SENTENCIA CONSTITUCIONAL PLURINACIONAL 2124/2012
Tribunal Constitucional Plurinacional de Bolivia

SENTENCIA CONSTITUCIONAL PLURINACIONAL 2124/2012

Fecha: 08-Nov-2012

III.3. Análisis del caso concreto

En el caso de autos, el accionante considera que su representada, en el juicio penal que se le siguió como acusada, fue víctima de un indebido procesamiento que se arrastra desde la emisión de la sentencia condenatoria hasta la emisión del Auto Supremo en etapa de casación, porque no se fundamentaron apropiadamente las resoluciones que impugnó, se actuó en forma incongruente y contraria a la ley, conforme las razones que identifica en sus memoriales; por lo que ahora afronta la inminente supresión de su libertad. Sobre el particular, la jurisprudencia indicativa citada precedentemente, debe ser analizada y comparada con el caso de autos, así como la jurisprudencia vinculante que se citará más adelante.

En su mérito, la exigencia de los dos requisitos que deben concurrir para considerar la lesión al debido proceso en relación al derecho a la libertad dentro de la acción de defensa son inexcusables; en el caso de autos, se impugnan una Resolución, Auto de Vista y un Auto Supremo, todos dictados en el mismo proceso penal, con plena competencia por los órganos judiciales encargados por ley de hacerlo, pero sin establecer expresamente la relación directa de estas resoluciones y su presunta afectación al debido proceso con el derecho a la libertad de la accionante; a pesar de los abundantes argumentos expuestos y aún cuando se pueda suponer -que no corresponde hacerlo a este Tribunal- que la conclusión del procedimiento ordinario en el que existe una sentencia condenatoria es la supuesta causa de lo que será la restricción o supresión de libertad, no se establece cuál, cómo y en qué forma, estos actos tienen la relación directa requerida, sino que se acusa a todo el procedimiento como tal, en la forma como se impugnaría una causa a través de la acción de amparo constitucional, que por supuesto, tiene otro objeto, en especial, respecto al derecho y garantía del debido proceso. Lo que en realidad se evidencia es un procedimiento legal, en el que se han cumplido todas las etapas y se han emitido todas las resoluciones que la ley prevé, muy aparte de los argumentos y presunciones del accionante.
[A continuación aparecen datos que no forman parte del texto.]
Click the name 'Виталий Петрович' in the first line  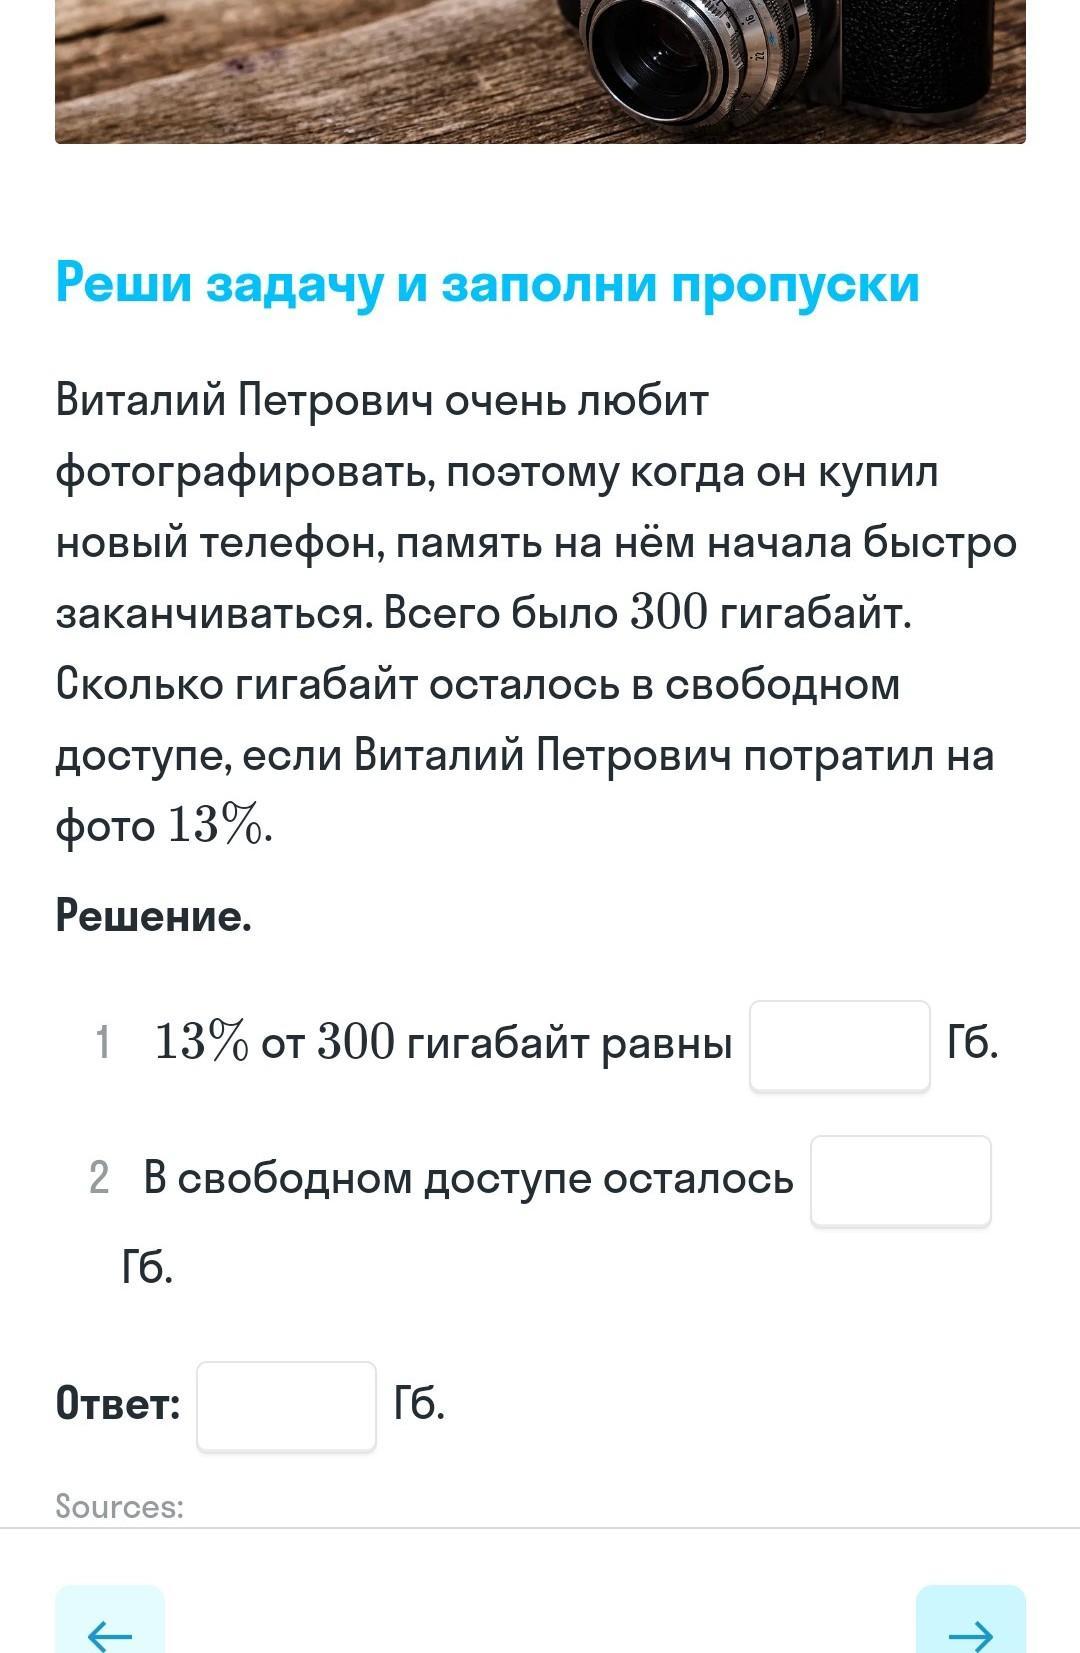(x=244, y=400)
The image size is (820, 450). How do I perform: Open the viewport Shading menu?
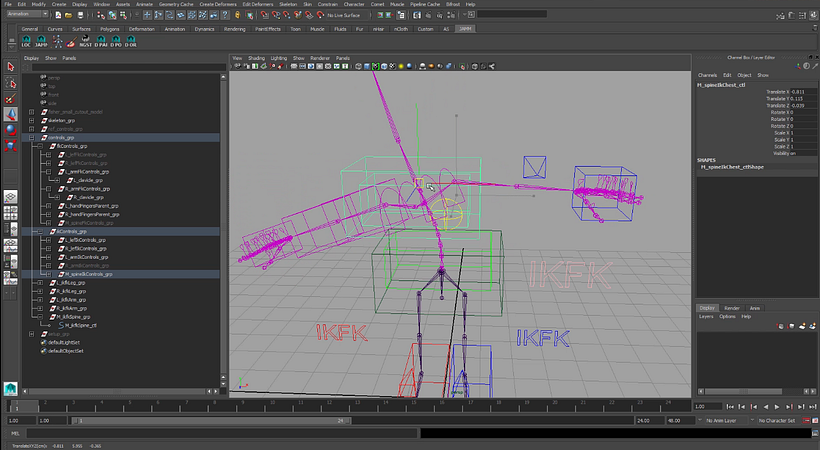pos(257,59)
Por otro lado, en cuanto al segundo requisito, todas las actuaciones que se adjuntan y que se dieron en el proceso penal de origen, demuestran la participación de la acusada en todas las instancias del proceso, lo que acredita su presencia y conocimiento a lo largo del desarrollo del juicio, en apelación y casación; e incluso, se planteó la presente acción de defensa antes de que se emita el propio mandamiento de condena. Todos estos elementos, que se acreditan a través de los antecedentes adjuntos, demuestran que dentro del presente caso, en ningún momento ha existido indefensión de la accionante.

Estas circunstancias impiden a este Tribunal pronunciarse sobre el fondo de la cuestión planteada; en aplicación de la jurisprudencia vinculante establecida en la SC 0660/2011-R de 16 de mayo, que en una problemática similar: Según informan los datos del proceso, mediante Sentencia de 6 de octubre de 1998, se declaró al representado del accionante y otros, autores de delito de tráfico de sustancias controladas, condenándolos a la pena privativa de libertad de doce años de presidio; misma que fue apelada y confirmada por Auto de Vista de 8 de mayo de 1999, modificando la pena para el accionante a quince años de presidio; Resolución que conllevó a la interposición del recurso de casación, por parte de la defensa del representado del accionante y la Sala Penal Primera de la Corte Suprema de Justicia, mediante Auto Supremo 639 de 7 de noviembre de 2000, lo declaró infundado, emitiéndose el respectivo mandamiento de condena”; y una de las razones de la decisión, concluyó en el mismo sentido que la presente, de denegar la tutela por no haberse acreditado los referidos requisitos en cuanto a la afectación del debido proceso relacionado a la libertad de la accionante. Por ello, la falta de concurrencia de estos elementos determina que se deniegue la tutela solicitada.